Difficile de sortir un moment de votre carrière longue de près de dix ans à Montpellier. Mais on imagine que la première Marseillaise avec le maillot bleu restera un moment spécial ?

Je choisis de ne me souvenir que du positif. Les mauvais souvenirs ce sont plutôt les souvenirs qui m'ont donné les challenges dans la vie et m'ont permis de m'adapter et de progresser. Chanter la Marseillaise, c'était un des moments les plus touchants dans ma carrière. À ce moment-là, j'ai fermé le livre de l’Afrique du Sud et je me suis dit: "Je suis vraiment là où je dois être". C'est un moment assez spécial pour moi. Il y a aussi mon premier essai pour le XV de France. Quand je revois la vidéo c’est émouvant. C'était un moment très impactant dans ma vie. Quand j'ai marqué cet essai-là, j'ai crié. C'était plutôt pour moi, pour me dire que j’avais fait les bons choix. C'était un moment franchement parfait.

Et maintenant, c’est quoi la suite pour Paul Willemse ? On a appris que vous entrainiez à Nîmes ?

Je ne voulais pas du tout revenir dans le rugby parce que les deux dernières années de ma carrière, ce n’était pas ça... Donc j'en avais marre un peu, je voulais couper. Mais retrouver le rugby ça m'a beaucoup aidé mentalement dans une période où c'était vraiment compliqué. Retrouver un peu le terrain, ça m'a aidé pour retrouver la confiance, trouver un peu qui je suis. Je suis consultant à Nîmes une fois par semaine. Ça me plaît beaucoup et puis je suis aussi capable de faire une ou deux mêlées (rires). Le matin après j’ai un peu mal aux épaules, ce sont des bonnes douleurs parce que ça fait un moment que je n'ai pas eu de douleurs au corps. On va voir comment ça avance. Il faut démarrer en bas et voir si c'est quelque chose où je suis bien parce que je ne sais même pas si je suis un bon coach. Et après je développe ma marque de complément alimentaire, une marque française

L’avantage de la retraite Paul, c’est que vous n’avez plus besoin de faire attention à votre alimentation…

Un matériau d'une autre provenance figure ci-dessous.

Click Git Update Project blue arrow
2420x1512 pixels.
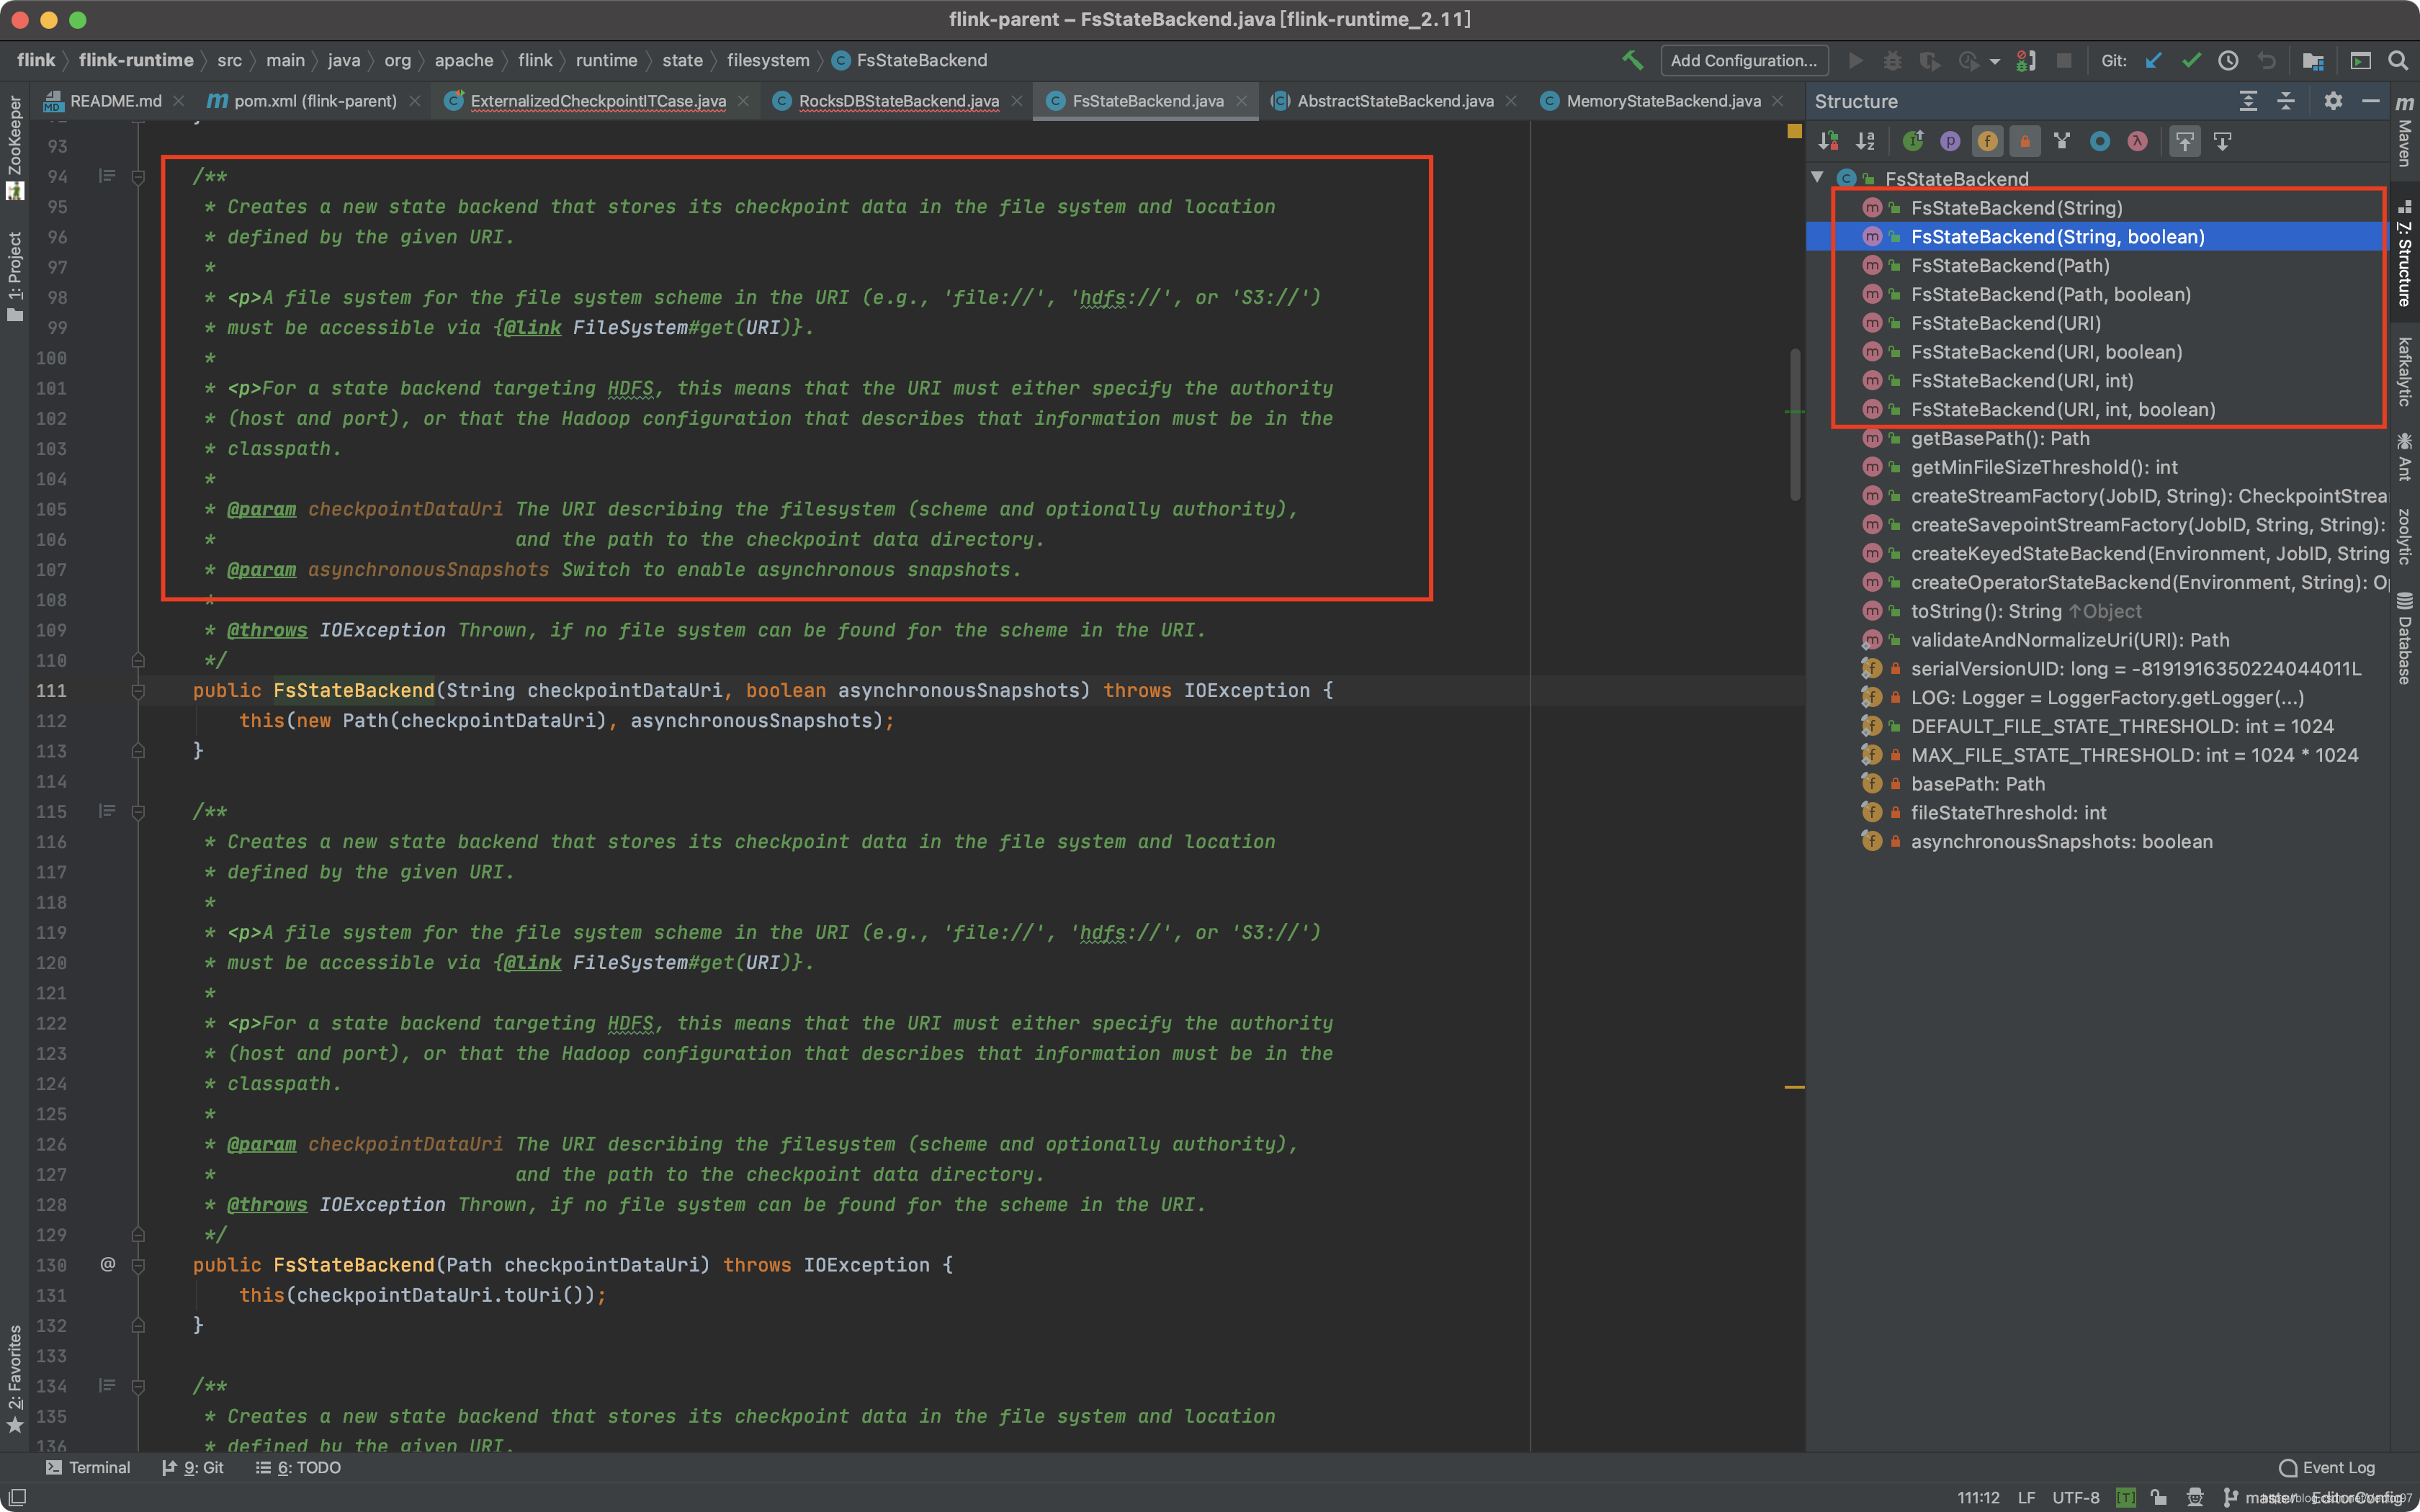(x=2154, y=60)
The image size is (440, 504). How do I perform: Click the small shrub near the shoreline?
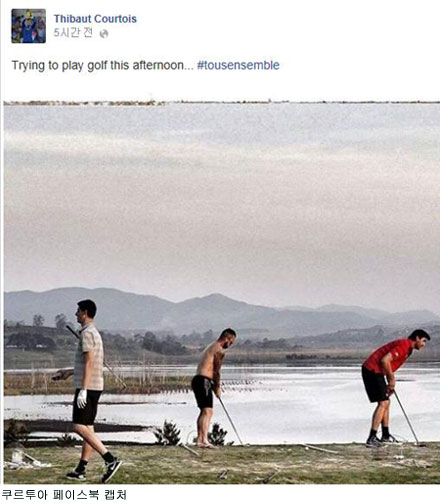click(x=168, y=433)
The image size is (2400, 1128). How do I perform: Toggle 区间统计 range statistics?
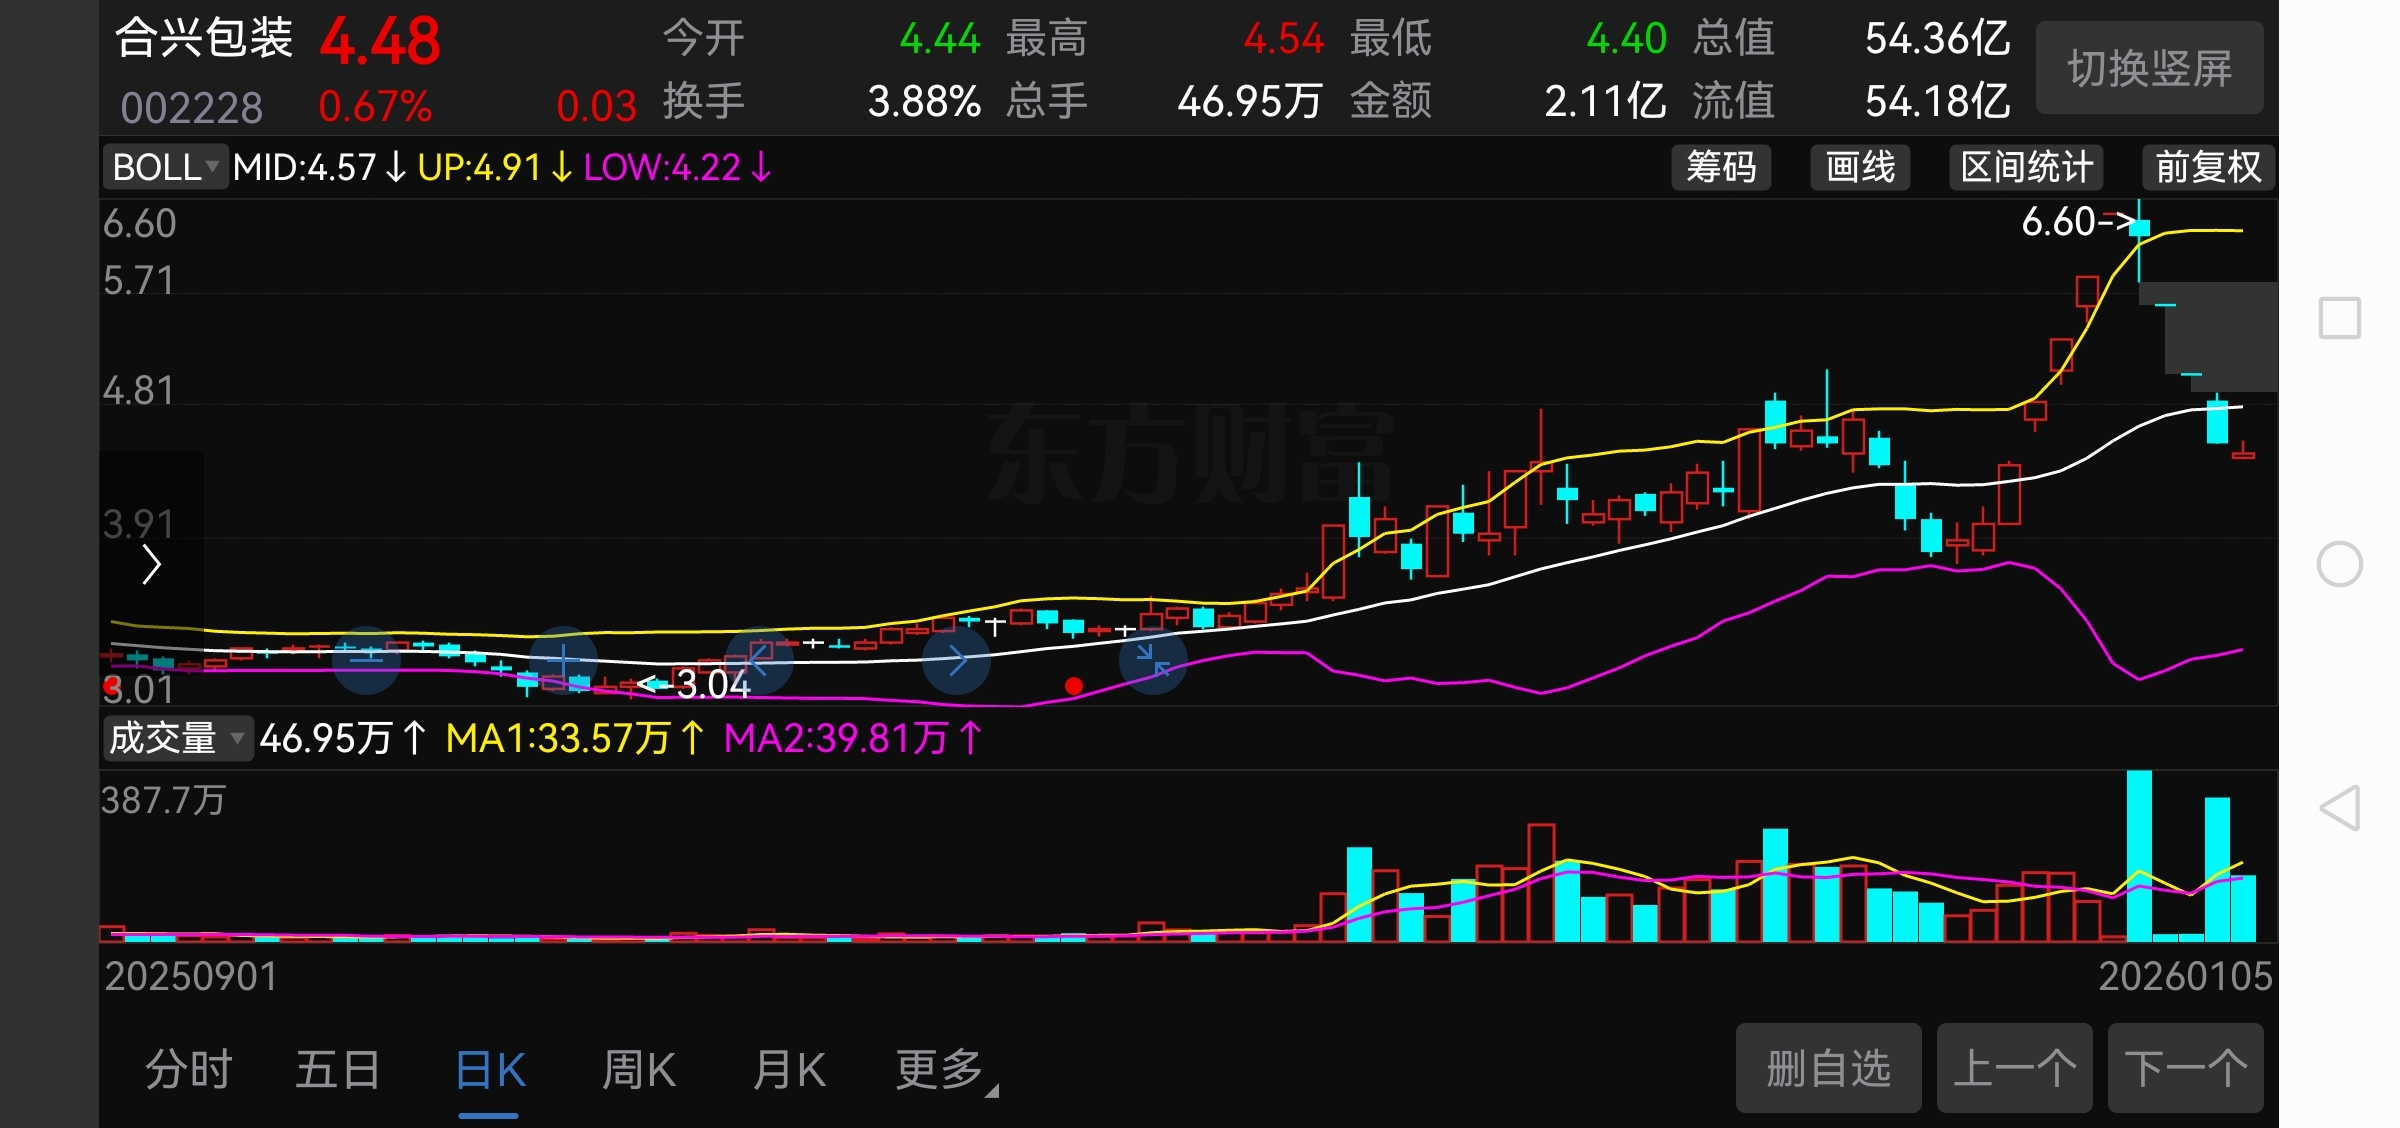(x=2026, y=167)
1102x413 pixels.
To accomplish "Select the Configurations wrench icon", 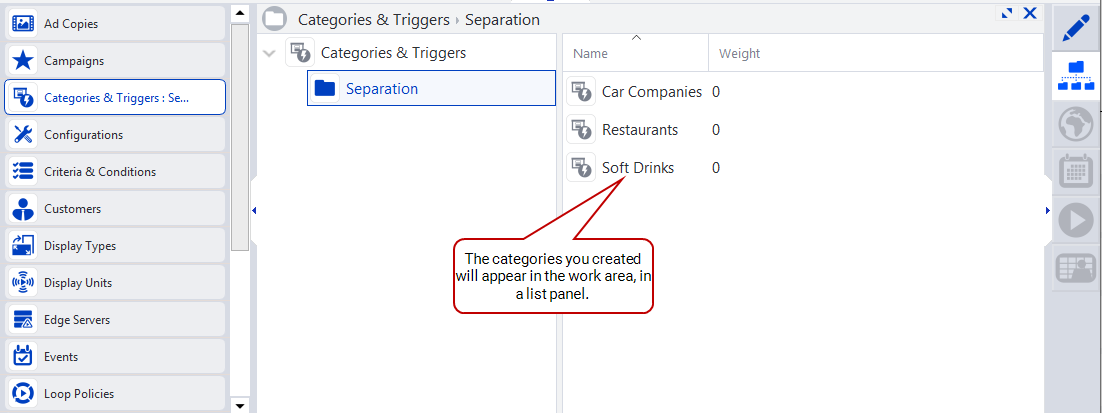I will (x=23, y=135).
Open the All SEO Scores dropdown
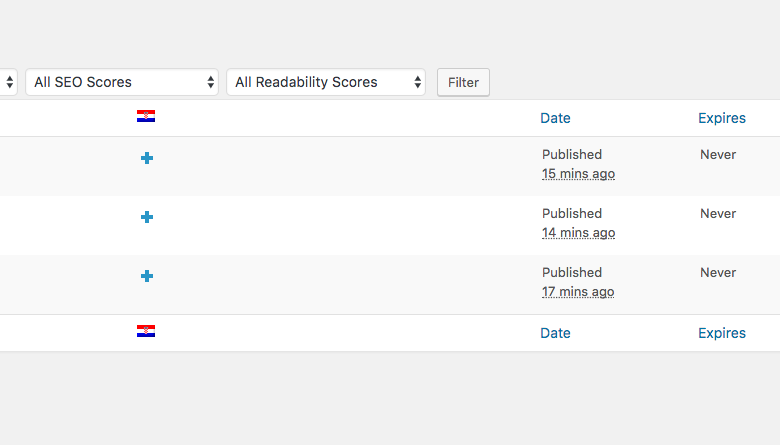780x445 pixels. (122, 82)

J’ai bien pris du poids cet été, c’est vrai, j’ai fait beaucoup de barbecues sans penser à la préparation après. J'ai bien profité. Là je suis en train de rebaisser avec un régime un plus strict. Et en décembre, je vais rentrer en Namibie pour passer Noël avec ma famille et profiter d’un deuxième été, ça va être bien. Et il faudra faire un autre régime en janvier...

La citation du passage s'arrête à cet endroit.